Winfield made a point to contact Frazier and was overwhelmed by the support he received from his teammates when he showed up for work on Thursday. At one of the lowest times of his life, his Vikings family let him lean on them and he was more than appreciative.

"It was all love," Winfield said. "I texted Coach (Frazier) that night (Wednesday). When we came back in for team meetings Thursday, Coach got up and said few words and said a prayer. Everybody came to me on the side to give me their condolences. It was a rough week. A real rough week."

Winfield will be handling funeral arrangements early this week and his availability for the early part of preparation for the Indianapolis Colts will likely be in question. The pain of the tragedy last week is still fresh. But, the one place where he will be able to feel "normal" and not consumed with his personal grief is with his teammates.
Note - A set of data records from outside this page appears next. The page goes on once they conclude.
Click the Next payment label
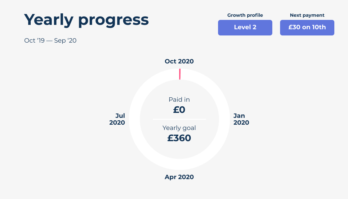 tap(307, 15)
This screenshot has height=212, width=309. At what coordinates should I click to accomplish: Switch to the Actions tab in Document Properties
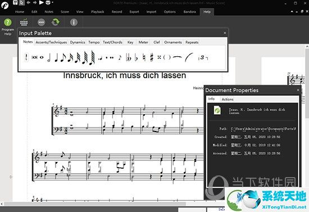228,99
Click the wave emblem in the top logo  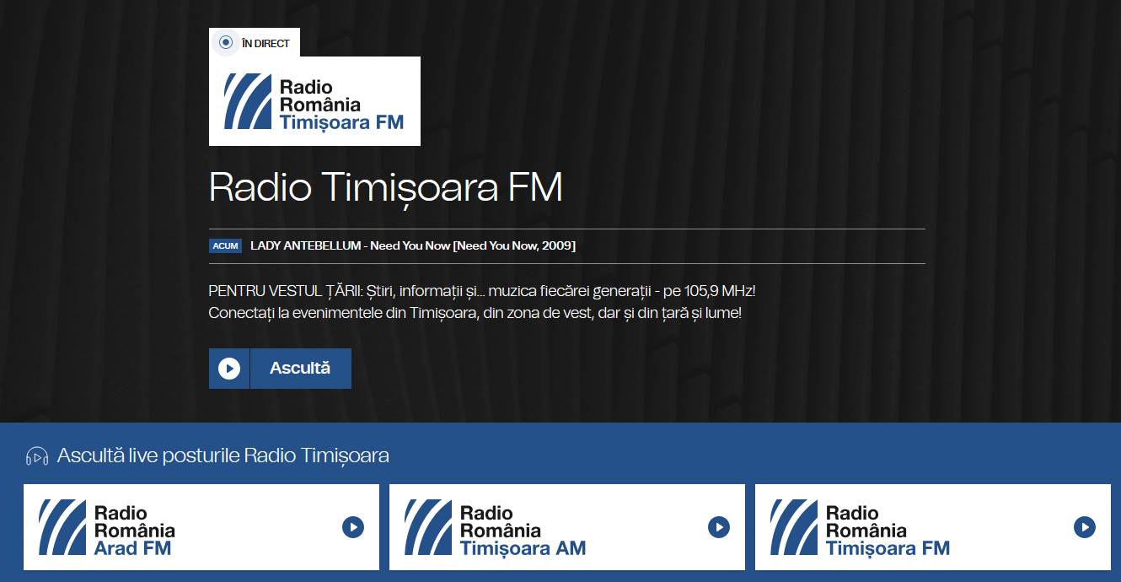248,101
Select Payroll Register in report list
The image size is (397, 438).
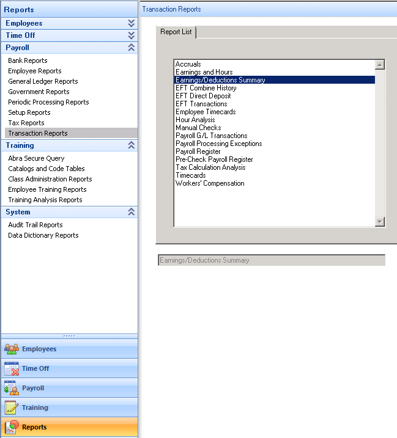(198, 151)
In a sport of tough guys – Winfield being arguably the toughest pound for pound – the emotion they go through as an extended family was obvious when Winfield described the previous four days with his teammates. He could have internalized his pain, but he opted to share it with his teammates and let them know what emotions he was going through. He lost a brother, but has a lot of love and prayers going out for him from his brothers in the Vikings family.
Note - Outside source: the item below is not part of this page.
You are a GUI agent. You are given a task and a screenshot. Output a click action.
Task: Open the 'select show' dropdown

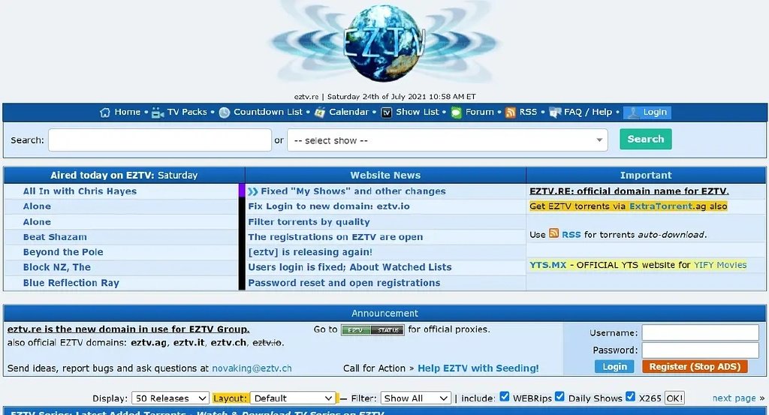click(x=447, y=140)
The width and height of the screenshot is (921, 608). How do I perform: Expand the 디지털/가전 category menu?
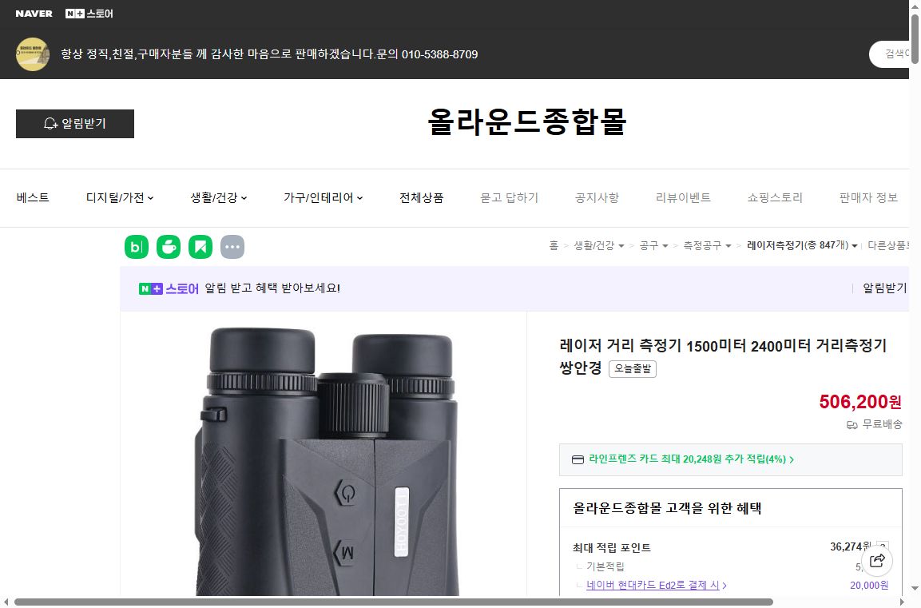coord(120,197)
"With these guys, some of them I've been around for a very long time, I shared it all with them," Winfield said. "I let them know how I was feeling. They knew the situation and they were all love. Guys came up and said, ‘I'm sorry about your brother' or ‘We're playing for you.' That was a great thing. I love every man in this locker room. It's good to have a locker room like ours."

John Holler has been writing about the Vikings for more than a decade for Viking Update. Follow Viking Update on Twitter and discuss this topic on our message boards. To become a subscriber to the Viking Update web site or magazine, click here.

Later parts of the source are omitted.